In a multicenter, randomized study, O’Connor and colleagues tested the efficacy and safety of exercise training among patients with heart failure. The subjects were 2,331 medically stable outpatients with heart failure and reduced ejection fraction randomized at 82 centers within the United States, Canada, and France. The median follow-up was 30 months. The interventions consisted of usual care plus aerobic exercise training, consisting of 36 supervised sessions followed by home-based training, or usual care alone. The main outcome measures were: (a) composite primary end point of all-cause mortality or hospitalization; (b) prespecified secondary end points of all-cause mortality, cardiovascular mortality or cardiovascular hospitalization; and (c) cardiovascular mortality or heart failure hospitalization. The median age was 59 years, 28% were women, and 37% had New York Heart Association class III or IV symptoms. Heart failure etiology was ischemic in 51%, and median left ventricular ejection fraction was 25%. Exercise adherence decreased from a median of 95 minutes per week during months 4 through 6 of follow-up to 74 minutes per week during months 10 through 12. A total of 759 patients (65%) in the exercise-training group died or were hospitalized compared with 796 patients (68%) in the usual care group. There were: (a) nonsignificant reductions in the exercise training group for mortality (189 patients [16%] in the exercise training group vs 198 patients [17%] in the usual care group; (b) cardiovascular mortality or cardiovascular hospitalization (632 [55%] in the exercise training group vs 677 [58%] in the usual care group; and (c) cardiovascular mortality or heart failure hospitalization (344 [30%] in the exercise training group vs 393 [34%] in the usual care group. In a prespecified supplementary analyses adjusting for highly prognostic baseline characteristics, the HRs were 0.89 for all-cause mortality or hospitalization, 0.91for cardiovascular mortality or cardiovascular hospitalization, and 0.85 for cardiovascular mortality or heart failure hospitalization. Other adverse events were similar between the groups.

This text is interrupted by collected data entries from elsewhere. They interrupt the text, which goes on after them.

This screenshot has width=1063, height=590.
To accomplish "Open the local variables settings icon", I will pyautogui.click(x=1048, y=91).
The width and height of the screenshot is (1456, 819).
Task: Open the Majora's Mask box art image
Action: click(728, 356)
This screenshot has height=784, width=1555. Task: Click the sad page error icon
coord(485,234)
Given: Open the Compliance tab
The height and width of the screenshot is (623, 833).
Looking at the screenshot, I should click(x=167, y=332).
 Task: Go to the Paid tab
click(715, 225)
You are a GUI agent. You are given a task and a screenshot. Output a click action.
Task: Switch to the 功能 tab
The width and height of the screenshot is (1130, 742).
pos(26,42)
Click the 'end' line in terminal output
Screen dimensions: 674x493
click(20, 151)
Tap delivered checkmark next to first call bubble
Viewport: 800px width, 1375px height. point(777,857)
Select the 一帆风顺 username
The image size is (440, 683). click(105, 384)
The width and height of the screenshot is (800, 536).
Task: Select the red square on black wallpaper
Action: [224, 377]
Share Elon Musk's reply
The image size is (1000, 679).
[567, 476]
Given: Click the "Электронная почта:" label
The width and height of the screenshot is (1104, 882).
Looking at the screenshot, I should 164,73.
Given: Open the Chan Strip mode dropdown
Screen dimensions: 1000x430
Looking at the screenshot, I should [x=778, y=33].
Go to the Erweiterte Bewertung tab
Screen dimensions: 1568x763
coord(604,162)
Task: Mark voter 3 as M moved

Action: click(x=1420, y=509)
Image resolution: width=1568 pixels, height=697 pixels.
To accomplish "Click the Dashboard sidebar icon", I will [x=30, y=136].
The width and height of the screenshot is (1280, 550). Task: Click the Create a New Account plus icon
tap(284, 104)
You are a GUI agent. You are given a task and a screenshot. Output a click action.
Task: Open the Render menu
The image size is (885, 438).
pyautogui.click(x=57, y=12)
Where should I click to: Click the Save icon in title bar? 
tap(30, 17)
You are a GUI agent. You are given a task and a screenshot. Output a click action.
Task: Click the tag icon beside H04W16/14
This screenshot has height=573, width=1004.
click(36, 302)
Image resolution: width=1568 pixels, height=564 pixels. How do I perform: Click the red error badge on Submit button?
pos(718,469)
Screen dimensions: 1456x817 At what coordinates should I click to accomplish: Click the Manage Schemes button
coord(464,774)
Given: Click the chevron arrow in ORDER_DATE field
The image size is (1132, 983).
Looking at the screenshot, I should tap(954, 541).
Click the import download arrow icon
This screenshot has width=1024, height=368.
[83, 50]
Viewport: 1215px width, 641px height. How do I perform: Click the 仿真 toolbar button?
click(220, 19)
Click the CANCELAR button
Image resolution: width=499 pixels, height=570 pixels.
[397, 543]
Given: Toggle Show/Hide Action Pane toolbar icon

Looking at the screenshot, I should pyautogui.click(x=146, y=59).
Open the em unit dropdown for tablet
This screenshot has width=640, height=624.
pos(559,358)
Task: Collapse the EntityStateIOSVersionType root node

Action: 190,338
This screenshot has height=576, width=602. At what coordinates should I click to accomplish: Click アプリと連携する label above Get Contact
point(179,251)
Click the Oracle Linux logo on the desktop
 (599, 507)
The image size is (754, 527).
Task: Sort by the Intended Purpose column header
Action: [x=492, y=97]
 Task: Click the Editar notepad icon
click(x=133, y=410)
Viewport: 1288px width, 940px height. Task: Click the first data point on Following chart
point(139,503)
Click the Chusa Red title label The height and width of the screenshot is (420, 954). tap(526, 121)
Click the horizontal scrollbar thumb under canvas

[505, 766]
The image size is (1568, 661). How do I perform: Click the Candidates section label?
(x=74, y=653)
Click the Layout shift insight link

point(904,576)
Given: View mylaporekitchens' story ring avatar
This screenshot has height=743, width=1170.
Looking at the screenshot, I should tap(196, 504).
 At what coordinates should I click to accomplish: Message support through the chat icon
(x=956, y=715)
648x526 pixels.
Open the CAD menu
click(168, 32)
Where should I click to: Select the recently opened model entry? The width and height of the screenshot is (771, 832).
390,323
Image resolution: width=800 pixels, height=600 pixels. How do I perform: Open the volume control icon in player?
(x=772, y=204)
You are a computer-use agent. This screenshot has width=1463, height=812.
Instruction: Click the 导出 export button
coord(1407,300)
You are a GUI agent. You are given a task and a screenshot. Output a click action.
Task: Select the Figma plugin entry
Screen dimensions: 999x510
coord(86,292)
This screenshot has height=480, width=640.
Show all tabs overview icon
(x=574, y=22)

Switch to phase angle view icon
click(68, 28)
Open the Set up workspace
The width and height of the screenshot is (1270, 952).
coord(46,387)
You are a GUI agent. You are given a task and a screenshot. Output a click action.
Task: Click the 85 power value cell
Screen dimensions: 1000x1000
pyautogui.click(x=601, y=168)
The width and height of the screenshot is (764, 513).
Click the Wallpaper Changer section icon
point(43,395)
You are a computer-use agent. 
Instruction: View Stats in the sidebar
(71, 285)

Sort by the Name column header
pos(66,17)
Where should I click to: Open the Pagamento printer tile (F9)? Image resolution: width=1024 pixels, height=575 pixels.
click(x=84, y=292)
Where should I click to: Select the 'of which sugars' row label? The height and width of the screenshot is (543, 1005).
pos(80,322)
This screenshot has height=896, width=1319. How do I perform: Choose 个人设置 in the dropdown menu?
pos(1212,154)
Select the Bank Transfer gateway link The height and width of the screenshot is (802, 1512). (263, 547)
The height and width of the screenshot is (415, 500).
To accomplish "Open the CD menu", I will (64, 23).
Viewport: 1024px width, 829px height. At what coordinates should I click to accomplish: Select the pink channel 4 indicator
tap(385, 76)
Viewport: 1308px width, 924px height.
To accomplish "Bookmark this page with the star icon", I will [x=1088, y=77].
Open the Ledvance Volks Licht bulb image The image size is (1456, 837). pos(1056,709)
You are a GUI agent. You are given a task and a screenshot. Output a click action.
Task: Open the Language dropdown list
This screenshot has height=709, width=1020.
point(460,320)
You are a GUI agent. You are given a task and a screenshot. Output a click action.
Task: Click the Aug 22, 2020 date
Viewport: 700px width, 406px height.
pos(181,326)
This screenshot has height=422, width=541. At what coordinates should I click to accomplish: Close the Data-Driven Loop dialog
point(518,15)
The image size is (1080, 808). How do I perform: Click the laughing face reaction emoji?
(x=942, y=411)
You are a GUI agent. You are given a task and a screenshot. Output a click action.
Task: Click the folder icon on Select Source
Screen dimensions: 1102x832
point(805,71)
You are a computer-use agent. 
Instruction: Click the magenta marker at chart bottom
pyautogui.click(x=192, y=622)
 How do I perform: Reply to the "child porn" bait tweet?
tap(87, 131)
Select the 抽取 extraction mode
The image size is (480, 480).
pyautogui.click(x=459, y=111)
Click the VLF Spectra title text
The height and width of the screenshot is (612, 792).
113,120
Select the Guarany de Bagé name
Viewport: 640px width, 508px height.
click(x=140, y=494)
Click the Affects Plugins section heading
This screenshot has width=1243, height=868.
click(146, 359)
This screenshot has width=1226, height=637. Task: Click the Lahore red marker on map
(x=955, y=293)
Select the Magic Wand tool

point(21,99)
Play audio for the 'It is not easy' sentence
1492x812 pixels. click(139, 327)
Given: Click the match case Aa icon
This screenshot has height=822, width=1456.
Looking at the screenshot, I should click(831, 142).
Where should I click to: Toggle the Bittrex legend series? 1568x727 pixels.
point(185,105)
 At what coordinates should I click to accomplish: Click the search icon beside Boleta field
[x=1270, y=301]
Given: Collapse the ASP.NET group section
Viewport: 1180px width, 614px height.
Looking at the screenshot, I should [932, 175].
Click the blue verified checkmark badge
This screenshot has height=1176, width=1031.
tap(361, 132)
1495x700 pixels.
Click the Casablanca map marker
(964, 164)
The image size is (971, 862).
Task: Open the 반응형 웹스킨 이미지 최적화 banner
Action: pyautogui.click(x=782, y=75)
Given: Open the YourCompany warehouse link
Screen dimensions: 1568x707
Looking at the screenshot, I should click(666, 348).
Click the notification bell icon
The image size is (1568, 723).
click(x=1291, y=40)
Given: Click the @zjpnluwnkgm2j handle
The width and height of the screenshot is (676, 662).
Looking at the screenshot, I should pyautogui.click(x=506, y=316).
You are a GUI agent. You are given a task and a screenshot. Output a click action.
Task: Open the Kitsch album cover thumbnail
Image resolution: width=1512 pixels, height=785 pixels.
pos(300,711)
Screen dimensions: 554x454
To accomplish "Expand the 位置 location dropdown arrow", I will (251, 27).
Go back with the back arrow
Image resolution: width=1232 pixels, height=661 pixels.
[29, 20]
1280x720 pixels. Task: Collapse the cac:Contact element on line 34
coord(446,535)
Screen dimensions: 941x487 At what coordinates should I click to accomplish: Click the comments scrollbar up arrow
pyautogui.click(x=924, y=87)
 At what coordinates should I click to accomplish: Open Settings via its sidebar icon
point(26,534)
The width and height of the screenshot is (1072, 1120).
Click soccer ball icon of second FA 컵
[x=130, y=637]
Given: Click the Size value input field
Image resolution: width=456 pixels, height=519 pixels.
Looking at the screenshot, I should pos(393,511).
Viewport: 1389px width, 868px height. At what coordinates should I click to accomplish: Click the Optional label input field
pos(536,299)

WHAT THE STUDY MAY MEAN TO YOU AS A HEALTH CARE PROVIDER: The authors concluded that in the primary analysis, exercise training resulted in nonsignificant reductions in the primary end point of all-cause mortality or hospitalization and in key secondary clinical end points. After adjustment for highly prognostic predictors of the primary end point, exercise training was associated with modest significant reductions for both all-cause mortality or hospitalization and cardiovascular mortality or heart failure hospitalization.
WHAT THE STUDY MAY MEAN TO YOU AS A PATIENT: If you experience heart failure, the findings suggest you continue exercising on a regular basis as long as possible. The amount of exercise is something you need to work out with our health care provider.
CM O’Connor et al. Efficacy and safety of exercise training in patients with chronic heart failure: HF-ACTION randomized controlled trial. JAMA, 2009;301:1439-1450.